Not all 3D model features are equally effective. Hunyuan3D is chosen for two specific reasons: first, it avoids the intermediate NVS (New View Synthesis) step of "generating multi-view images then fusing," instead modeling the full object shape directly in a 3D latent space. Thus, the latent features naturally carry 3D structure rather than artifacts of 2D projections. Second, it decouples shape and appearance via explicit geometric supervision, resulting in a cleaner latent space semantic that is closer to "pure shape" information. In contrast, schemes like Hi3D that rely on NVS then refinement are time-consuming and couple shape quality with initial reconstruction, making them less ideal as conditions—this explains why Ours achieves more stable shape constraints with training-free single-pass inference despite also introducing 3D.

Loss & Training¶

Standard denoising objective: \(\mathcal{L} = \mathbb{E}[w(t) \| \mathcal{V}_\sigma(\bm{z}_t) - \bm{\epsilon} \|_2^2]\). The 3D foundation model is frozen, and only the adapters (0.3B parameters) are trained. Training is performed on Objaverse-XL synthetic rendered data for 80K iterations.

Key Experimental Results¶

Main Results¶

Method	PSNR↑	SSIM↑	LPIPS↓	CLIP-S↑	MEt3R↓
SV3D	20.48	0.91	0.12	92.84	0.07
Hi3D	19.32	0.90	0.14	90.61	0.09
Hunyuan3D (Rendered)	20.25	0.91	0.11	93.44	-
Wonder3D	19.53	0.89	0.15	89.03	-
Ours (21 frames)	22.78	0.92	0.09	94.19	0.05

Ablation Study¶

Configuration	PSNR↑	CLIP-S↑	MEt3R↓
No Prior (Baseline)	20.06	91.26	0.08
+ Global Vector	21.86	93.12	0.06
+ Global + Local (Full)	22.78	94.19	0.05

Key Findings¶

Global vectors significantly improve multi-view consistency (MEt3R drops from 0.08 to 0.06) and shape realism (CLIP-S increases by nearly 2 points).
Local volume features further enhance overall performance, especially visual fidelity (PSNR increases by approximately 1 point).
3D feature extraction overhead is minimal (Global vector 1.8s + Volume features 0.34s + Projection 0.11s).

Highlights & Insights¶

Using latent features of a 3D foundation model as conditions instead of explicit meshes is a key innovation: it avoids time-consuming mesh extraction while preserving complete shape information.
Adapters act as soft constraints: the video model retains its randomness and ability to balance image/shape conditions without over-constraining the generation.

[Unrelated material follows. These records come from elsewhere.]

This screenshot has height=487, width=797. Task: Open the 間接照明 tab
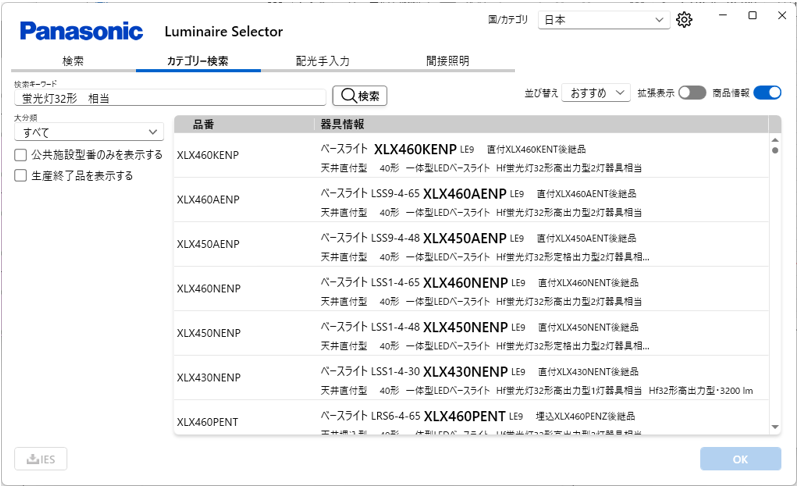446,61
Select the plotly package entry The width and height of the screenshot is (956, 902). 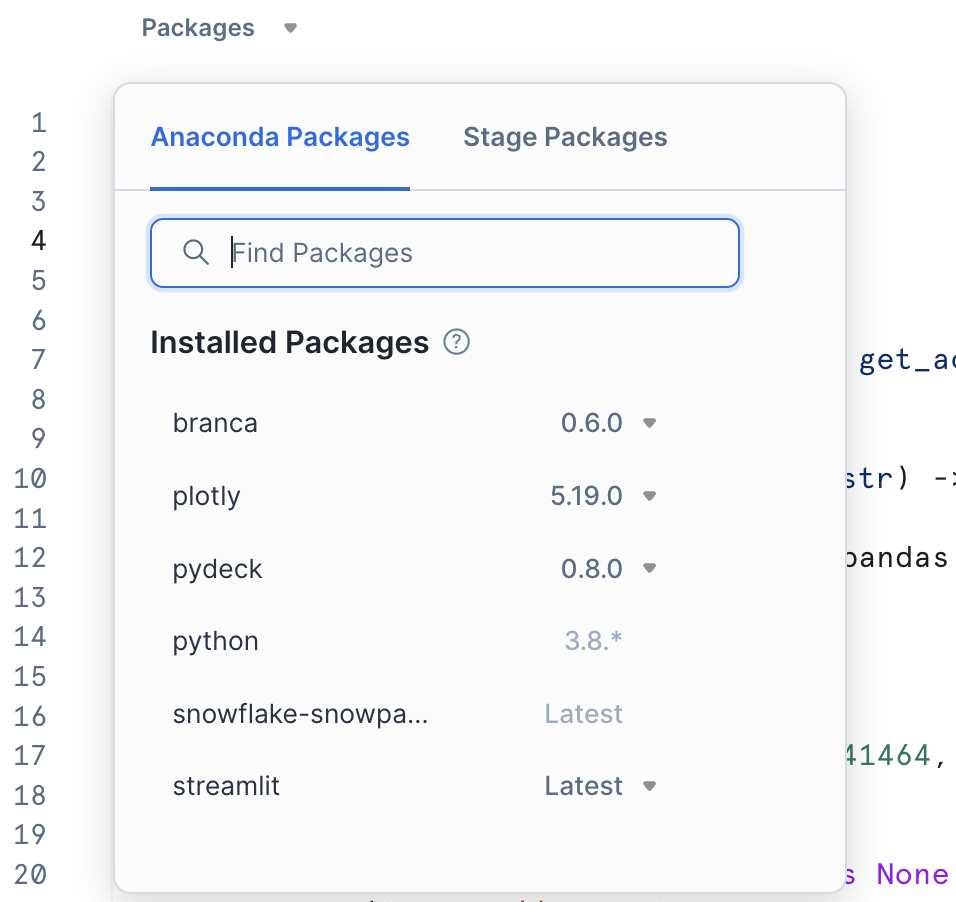tap(207, 496)
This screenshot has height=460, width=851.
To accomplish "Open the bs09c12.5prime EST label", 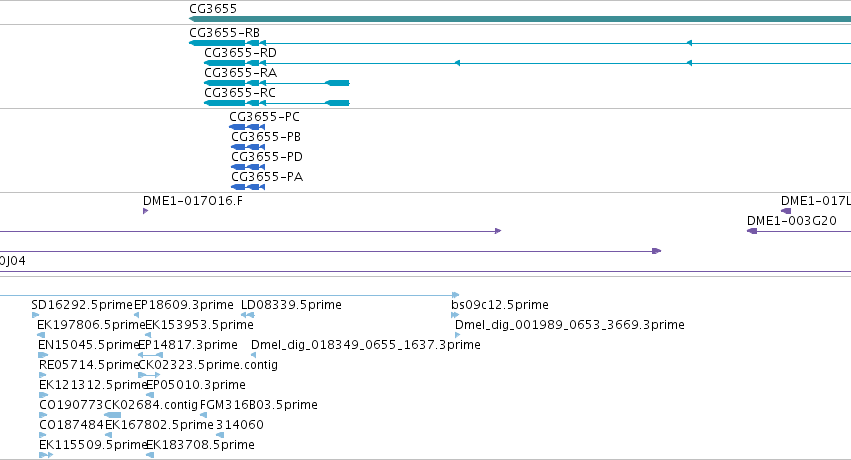I will 500,305.
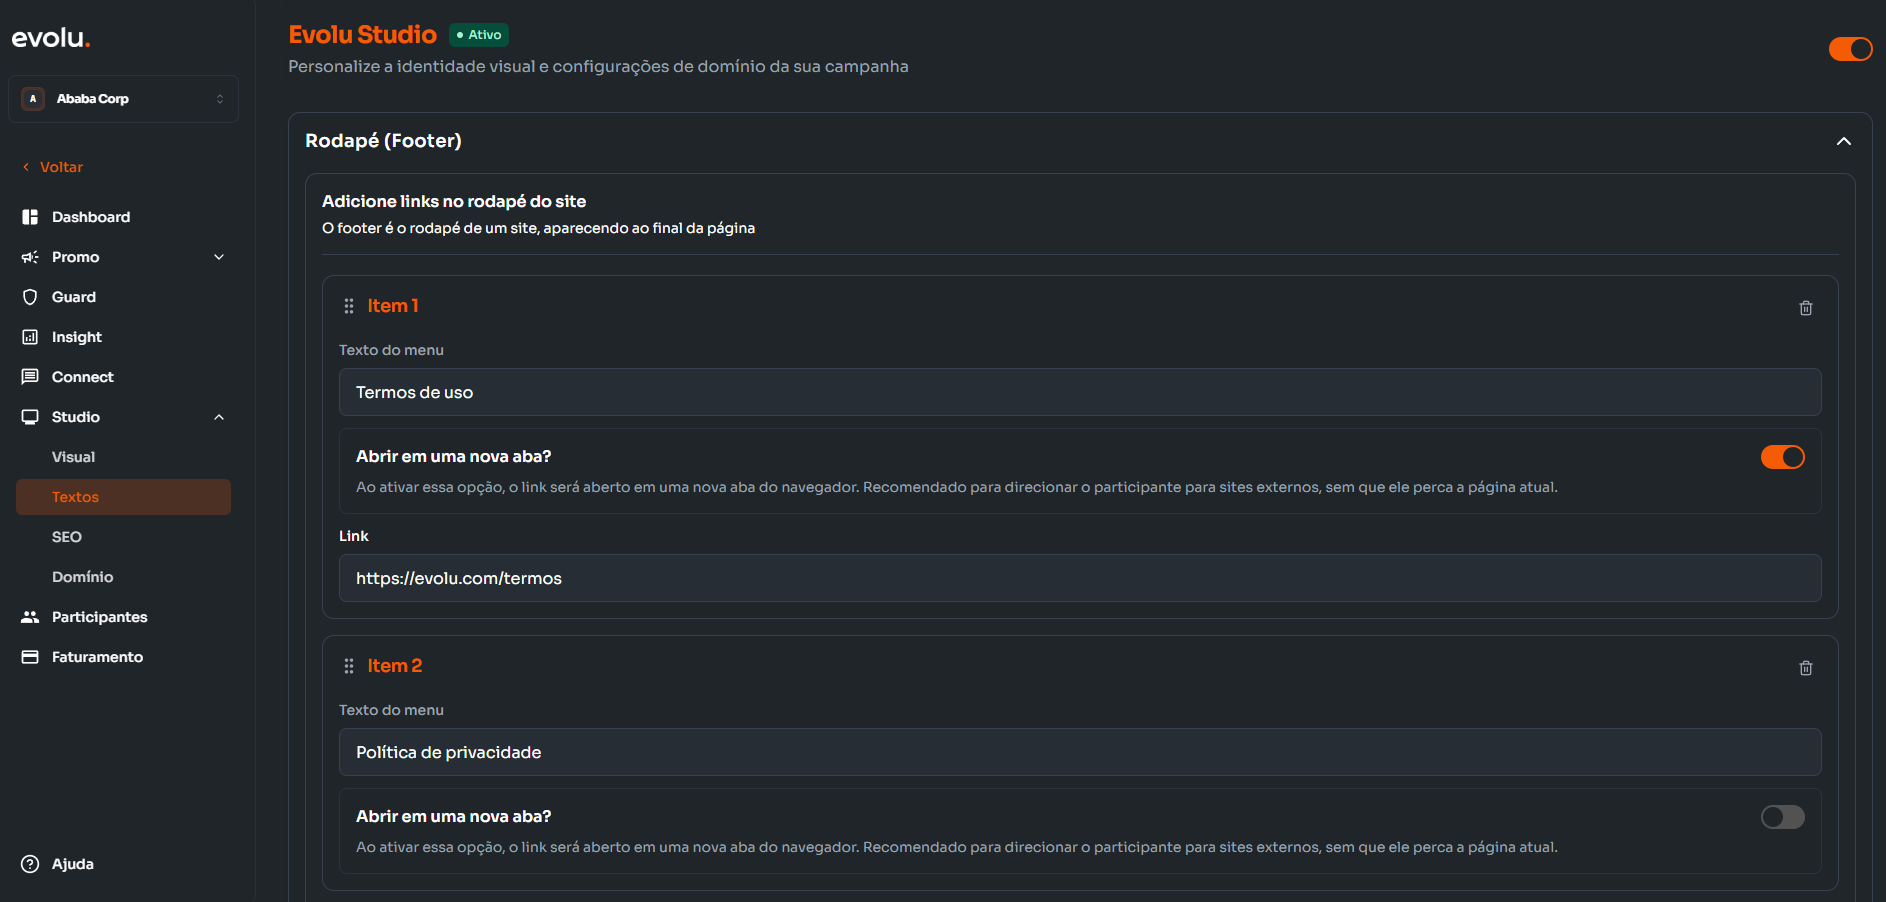The height and width of the screenshot is (902, 1886).
Task: Toggle the Evolu Studio active switch
Action: 1850,49
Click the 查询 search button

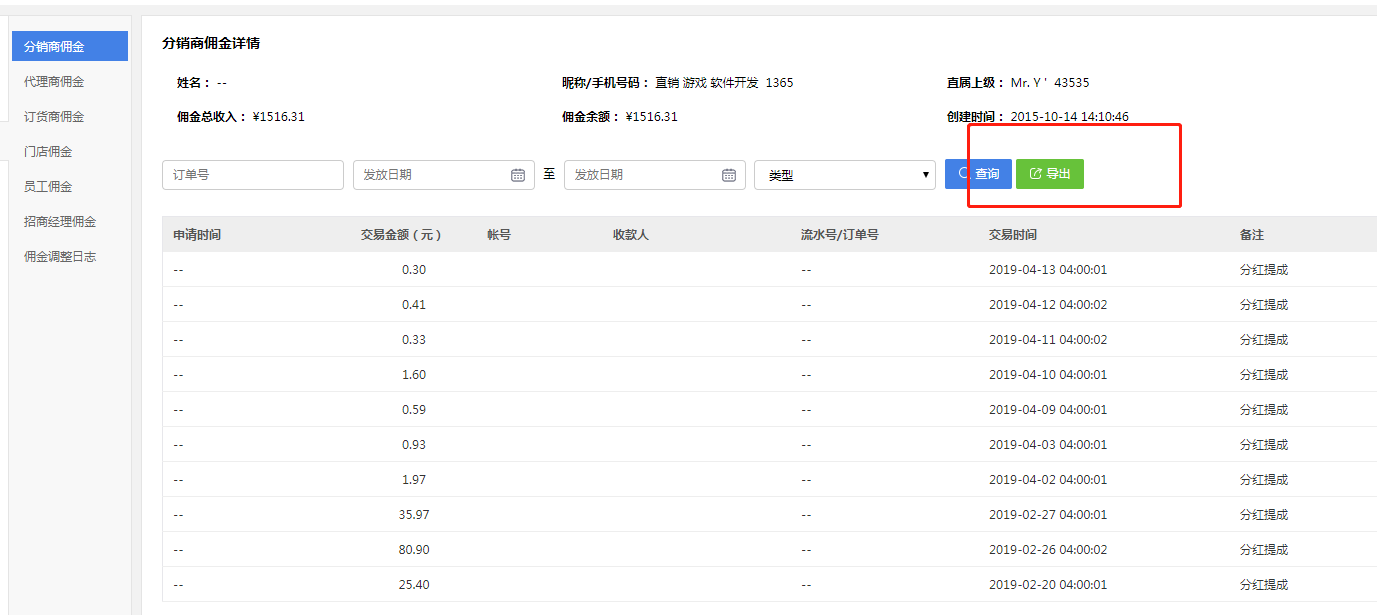(x=978, y=174)
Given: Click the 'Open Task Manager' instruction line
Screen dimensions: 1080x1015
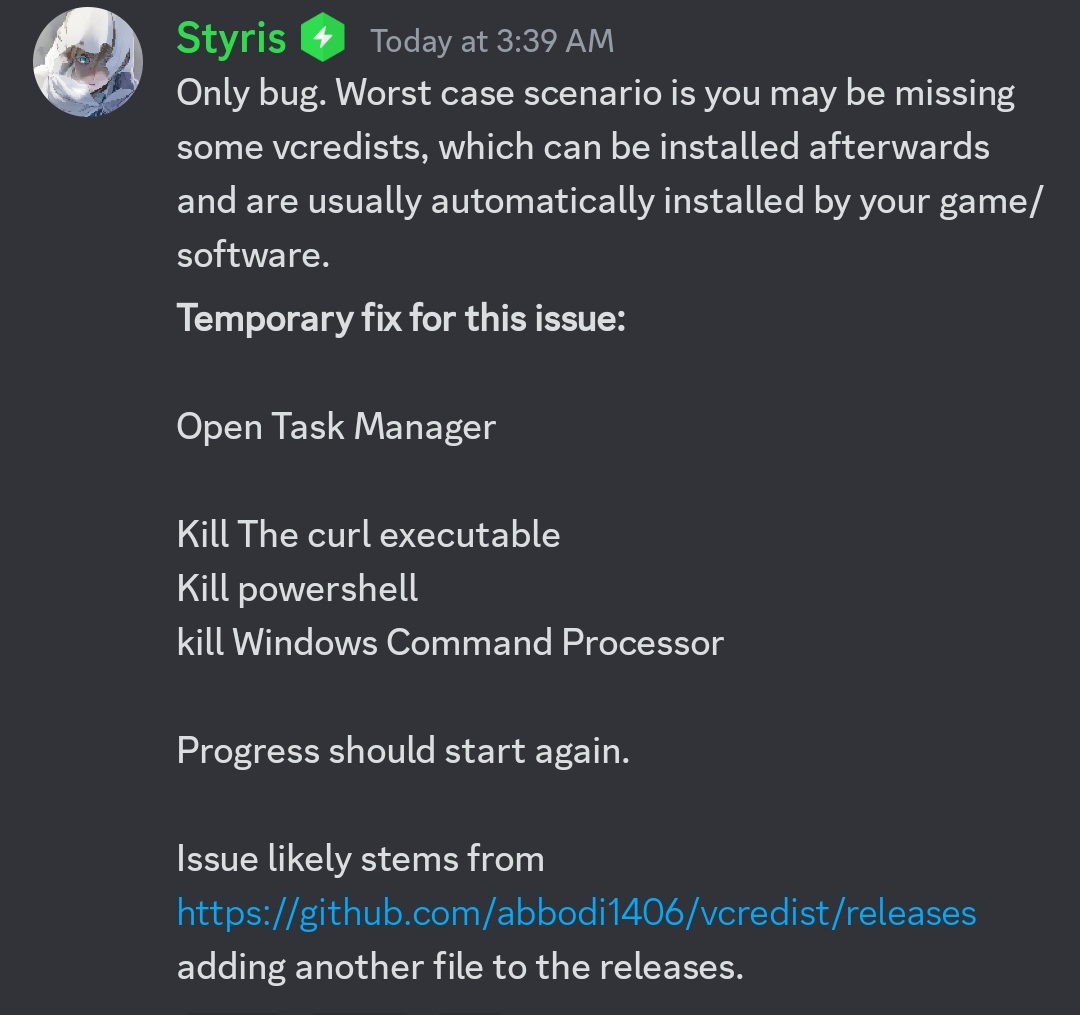Looking at the screenshot, I should pos(335,427).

Limitations & Future Work¶

Currently trained only on synthetic data; domain gaps in real-world scenes may exist.
The object orientation inferred by the 3D foundation model may not perfectly align with the target.
Evaluation is limited to object-level videos and has not been extended to scene-level.
Future work could extend to longer videos and more complex camera trajectories.

vs SV3D/Hi3D: These methods lack 3D priors and produce unrealistic structures under large viewpoint changes; Ours addresses this via 3D foundation models.
vs Iterative Refinement Methods: Methods like Hi3D require reconstructing a coarse 3D model and then refining it, which is time-consuming and couples quality to initial results; Ours utilizes training-free single-pass inference for priors.

Rating¶

Novelty: ⭐⭐⭐⭐ The idea of using 3D foundation model latent features as priors for video generation is novel.
Experimental Thoroughness: ⭐⭐⭐⭐ Comparisons across multiple benchmarks/baselines + comprehensive ablation studies.
Writing Quality: ⭐⭐⭐⭐ Clear description of the methodology.
Value: ⭐⭐⭐⭐ Significant contribution to orbital video generation and new view synthesis.